Taxing Mobility: A Liberal Icon Gone Awry
The sale, earlier this week, of the publically-owned stake in cross-Channel rail operator Eurostar for £757m shows that pragmatism – or common sense – is still the rarest of commodities in Whitehall. The privatisation of British Rail, set in motion in the late 1980s and ongoing still, reads as a comedy of errors – or as a greed-filled tragedy.
Though in February 1993 Prime-Minister John Major told Parliament that “franchises will provide a better, cheaper, and more effective service for the commuter,” real life has reduced Mr Major’s assurances to a mockery.
The 7.29 Brighton to London Victoria, operated by Southern, has reportedly never arrived on time. This slowcoach may be an extreme example of shoddy punctuality; it is by no means exceptional. According to the private rail operator’s own statistics, 44% of its trains plying the route arrive late – meaning ten minutes or more after the scheduled arrival time.
Today, hopping on a train in Britain is the preserve of the deep-pocketed traveller. A single journey in the UK, made on the spur of the moment, is a proposition up to 50% more expensive than anywhere else in Europe. Budget-minded travellers may only access cheaper fares by making reservations well in advance.
“The 7.29 Brighton to London Victoria, operated by Southern, has reportedly never arrived on time.”
Even so, in 2009 National Express East Coast – operator of the East Coast Main Line – was forced to appeal for financial assistance. When none was forthcoming, the company folded and the line was taken over by the hastily created Directly Operated Railways (DOR) – a holding company wholly-owned by the Department for Transport to run rail franchises on lines brought back into public ownership.
While most expected the East Coast Main Line – which connects London to Leeds, Newcastle, Edinburgh, and other large cities – to become a money pit under state management, and offer poor service to boot; it in fact turned a handsome profit of close to £300m which found its way to the Treasury. Late February, the line was taken over by Virgin Trains which will pay the state £3.3bn for the privilege of exploiting the franchise for eight years.
In between the East Coast Main Line and Eurostar, the UK government just received a windfall in excess of £4bn.
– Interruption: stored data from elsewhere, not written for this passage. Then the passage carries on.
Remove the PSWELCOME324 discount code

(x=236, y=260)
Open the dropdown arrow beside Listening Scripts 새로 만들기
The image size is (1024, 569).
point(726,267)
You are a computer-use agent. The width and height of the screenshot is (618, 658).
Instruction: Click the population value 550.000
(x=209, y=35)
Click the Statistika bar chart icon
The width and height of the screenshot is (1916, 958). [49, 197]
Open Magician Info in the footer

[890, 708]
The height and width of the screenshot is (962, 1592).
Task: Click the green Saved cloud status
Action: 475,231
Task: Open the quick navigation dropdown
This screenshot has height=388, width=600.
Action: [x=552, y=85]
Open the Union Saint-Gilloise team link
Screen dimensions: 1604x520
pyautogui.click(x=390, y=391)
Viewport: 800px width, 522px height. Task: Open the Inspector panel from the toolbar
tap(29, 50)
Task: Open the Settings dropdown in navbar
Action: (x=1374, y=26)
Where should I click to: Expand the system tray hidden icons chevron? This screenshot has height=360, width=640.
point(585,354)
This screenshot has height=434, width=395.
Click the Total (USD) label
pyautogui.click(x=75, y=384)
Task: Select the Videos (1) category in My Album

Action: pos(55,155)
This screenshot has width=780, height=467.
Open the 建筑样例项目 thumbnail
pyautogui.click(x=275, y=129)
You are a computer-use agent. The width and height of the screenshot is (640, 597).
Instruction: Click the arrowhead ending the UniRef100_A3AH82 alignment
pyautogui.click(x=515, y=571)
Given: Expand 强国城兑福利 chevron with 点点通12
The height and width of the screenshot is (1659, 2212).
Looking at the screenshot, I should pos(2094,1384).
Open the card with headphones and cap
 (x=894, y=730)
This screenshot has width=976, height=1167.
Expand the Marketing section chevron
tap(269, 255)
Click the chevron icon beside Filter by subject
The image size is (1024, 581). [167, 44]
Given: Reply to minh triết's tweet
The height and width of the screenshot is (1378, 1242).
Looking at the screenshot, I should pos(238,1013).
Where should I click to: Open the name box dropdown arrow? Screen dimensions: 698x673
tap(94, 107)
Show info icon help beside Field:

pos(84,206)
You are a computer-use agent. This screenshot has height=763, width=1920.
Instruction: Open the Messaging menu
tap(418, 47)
Experience has proved that the improvements, cheap fares, and efficiency promised by John Major and countless others failed to materialise. Then again, privatisations are only seldom about delivering better services at lower cost: it is oftentimes a quick-and-easy fix to bolster the health of public finances.
Presently, Greece is being strongly encouraged to sell off its power grid, ports, and utilities in order to reduce the country’s debt to foreign creditors. Formerly an icon of liberal thought, privatisation has become yet another way to raise cash.
In Britain, the windfall may go some way to alleviate the still worryingly large budget deficit (estimated at 4.6% of GDP for 2015), though the government has pledged to use the proceeds of the Eurostar sale to fund new rail projects.
While this may make – some – financial sense, the proposed course of action also contains a degree of absurdity. The state is to invest public money in railway lines which then will be actioned off to the highest bidder who will recoup his investment by charging the public. Straightening this rather cumbersome (and wasteful) flow of cash, it becomes clear that the travelling public is paying the state excessive amounts of money to use facilities which were financed out of the public purse to begin with. High-priced fares are essentially an indirect form of taxation levied on mobility. Why not just say so?